Introduction

Osteoarthritis (OA) is the most common pathology of cartilage and joints, being a major cause of labor inability. Chondrocyte dysfunction possibly related to premature senescence leads to extracellular matrix degradation and local secretion of proinflammatory cytokines1,2.

Telomeres are chromatin structures that cup the end of eukaryotic chromosomes. Human telomere DNA is constituted by a tandem array of the sequence 5’-TTAGGG-3’ and the complementary strand 5’-CCCTAA-3’. Every time a cell replicates the DNA, 50–150 pb of terminal telomeric DNA sequence are lost, so the telomere is progressively shorter with aging, in somatic cells. If a critical size is achieved, replicative senescence is triggered, so the cell stops dividing and may die by apoptosis3,4.

The telomere size from human peripheral blood leukocytes (PBL) decreases with aging. The length of telomeres from leukocytes correlates with that from other somatic tissues from the same subject, independently of their proliferative activity5,6. Telomere length evaluation has been found to be indicative of biological age and a potential predictor of lifespan in human populations7. Furthermore, decreased PBL telomere size consistently correlated with increased risk of several common age related pathologies, like cardiovascular diseases, some cancer types, type II diabetes and dementia4,8,9.

It has recently been demonstrated in individuals from the Osteoarthritis Initiative (OAI) consortium from USA that mean PBL telomere size at recruitment was an independent risk factor for concurrent knee OA, as well as radiological severity10. Furthermore, this baseline PBL telomere length was associated with incident hand OA11.

All the evaluations of PBL telomere size in OA studies were established at a single time-point. Nevertheless, telomere sequences decrease with time. The rates of decay in telomere dynamics could be more informative and relevant than single time-point determinations. The OAI consortium has been prospectively collecting accurate and methodical data during several years of follow-up, including detailed clinical, imaging and analytical parameters12. This OAI cohort is of choice to try to determine how PBL telomeres evolve in the same individual, in relation to OA.

Results

Cohorts characteristics

281 individuals (152 women) of Caucasian ancestry were eligible for the study based on availability of both baseline and 72-month radiographs and baseline PBL telomere length data.
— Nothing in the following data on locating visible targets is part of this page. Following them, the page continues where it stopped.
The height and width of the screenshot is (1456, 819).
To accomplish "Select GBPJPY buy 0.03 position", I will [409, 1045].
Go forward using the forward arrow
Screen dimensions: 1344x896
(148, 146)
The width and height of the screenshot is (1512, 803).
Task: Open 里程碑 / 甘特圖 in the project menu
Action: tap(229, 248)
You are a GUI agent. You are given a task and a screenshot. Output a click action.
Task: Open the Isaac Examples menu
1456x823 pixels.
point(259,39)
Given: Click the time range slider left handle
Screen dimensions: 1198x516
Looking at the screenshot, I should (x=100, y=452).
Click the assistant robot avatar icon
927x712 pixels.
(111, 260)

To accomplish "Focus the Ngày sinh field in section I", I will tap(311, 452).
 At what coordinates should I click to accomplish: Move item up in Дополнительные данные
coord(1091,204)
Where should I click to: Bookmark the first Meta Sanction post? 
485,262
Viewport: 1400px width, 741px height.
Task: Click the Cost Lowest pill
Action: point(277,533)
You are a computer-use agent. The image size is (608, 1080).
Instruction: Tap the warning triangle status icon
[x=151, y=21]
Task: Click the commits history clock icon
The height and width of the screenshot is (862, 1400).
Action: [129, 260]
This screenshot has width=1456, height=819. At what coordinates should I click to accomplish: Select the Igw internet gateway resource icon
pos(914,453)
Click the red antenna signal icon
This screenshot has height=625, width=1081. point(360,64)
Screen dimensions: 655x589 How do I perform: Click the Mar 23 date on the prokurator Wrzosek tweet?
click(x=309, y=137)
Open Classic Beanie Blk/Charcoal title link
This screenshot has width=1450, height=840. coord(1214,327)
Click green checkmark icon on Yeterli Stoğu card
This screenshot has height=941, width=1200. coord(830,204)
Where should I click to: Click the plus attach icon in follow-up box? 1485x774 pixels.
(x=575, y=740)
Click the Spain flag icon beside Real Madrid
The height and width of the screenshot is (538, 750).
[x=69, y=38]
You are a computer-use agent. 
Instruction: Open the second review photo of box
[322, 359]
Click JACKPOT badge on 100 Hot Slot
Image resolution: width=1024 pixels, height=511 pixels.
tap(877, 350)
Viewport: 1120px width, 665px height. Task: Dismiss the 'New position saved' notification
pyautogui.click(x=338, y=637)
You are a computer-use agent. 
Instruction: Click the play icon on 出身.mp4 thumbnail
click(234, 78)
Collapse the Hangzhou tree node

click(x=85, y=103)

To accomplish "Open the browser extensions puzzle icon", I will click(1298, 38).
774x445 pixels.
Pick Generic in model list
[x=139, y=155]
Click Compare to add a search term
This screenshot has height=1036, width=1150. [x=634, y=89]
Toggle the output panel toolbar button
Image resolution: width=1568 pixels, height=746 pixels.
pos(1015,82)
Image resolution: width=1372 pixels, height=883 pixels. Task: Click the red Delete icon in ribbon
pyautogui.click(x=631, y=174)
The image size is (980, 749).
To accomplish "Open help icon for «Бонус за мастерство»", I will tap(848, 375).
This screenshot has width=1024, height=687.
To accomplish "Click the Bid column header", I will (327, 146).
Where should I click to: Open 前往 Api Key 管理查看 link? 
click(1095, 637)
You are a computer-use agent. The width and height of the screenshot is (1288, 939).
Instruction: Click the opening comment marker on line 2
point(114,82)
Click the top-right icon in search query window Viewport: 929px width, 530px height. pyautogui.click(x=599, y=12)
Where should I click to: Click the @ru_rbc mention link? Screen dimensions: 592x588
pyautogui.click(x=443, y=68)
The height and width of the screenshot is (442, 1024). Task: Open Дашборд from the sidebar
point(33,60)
Mean age was 58.48 ± 7.27 years. Among the 281 individuals at baseline, 144 met the definition for prevalent knee OA and 137 for non-prevalent (without knee OA). After 6 years of follow-up, those prevalent at baseline continued with knee OA, as is obvious. On the other hand, focusing on those non-prevalent at baseline, after 6 years of follow-up, 39 developed knee OA (incident) whereas 98 continued without knee OA (non-incident) (Table 1).

Table 1 Characteristics of the cohorts.

Prevalent radiographic knee OA

Individuals with prevalent knee OA at recruitment (max-KL ≥ 2; n = 144) showed a significant higher relative percentage of PBL telomere loss after 6 years than those without radiographic knee OA at baseline (max-KL < 2; n = 137; median: 35.05 vs 30.44, p = 0.018) (Table 2A). Moreover, PBL telomere shortening tended to be faster in males compared to females (p = 0.094). No significant differences were observed between individuals with or without hypertension (p = 0.318) (Table 2A). A positive correlation was found between PBL telomere loss and BMI (p = 0.010) (Table 2B). The correlation between age and PBL telomere decay was near the limit of statistical significance (p = 0.091) (Table 2B).

Table 2 Evaluation of the relative percentage of telomere loss after 6 years of follow-up, in peripheral blood leukocytes from individuals from the OAI cohort, in relation to parameters obtained at recruitment. (A) Comparisons performed by Mann–Whitney U-test. (B) Correlation analysis.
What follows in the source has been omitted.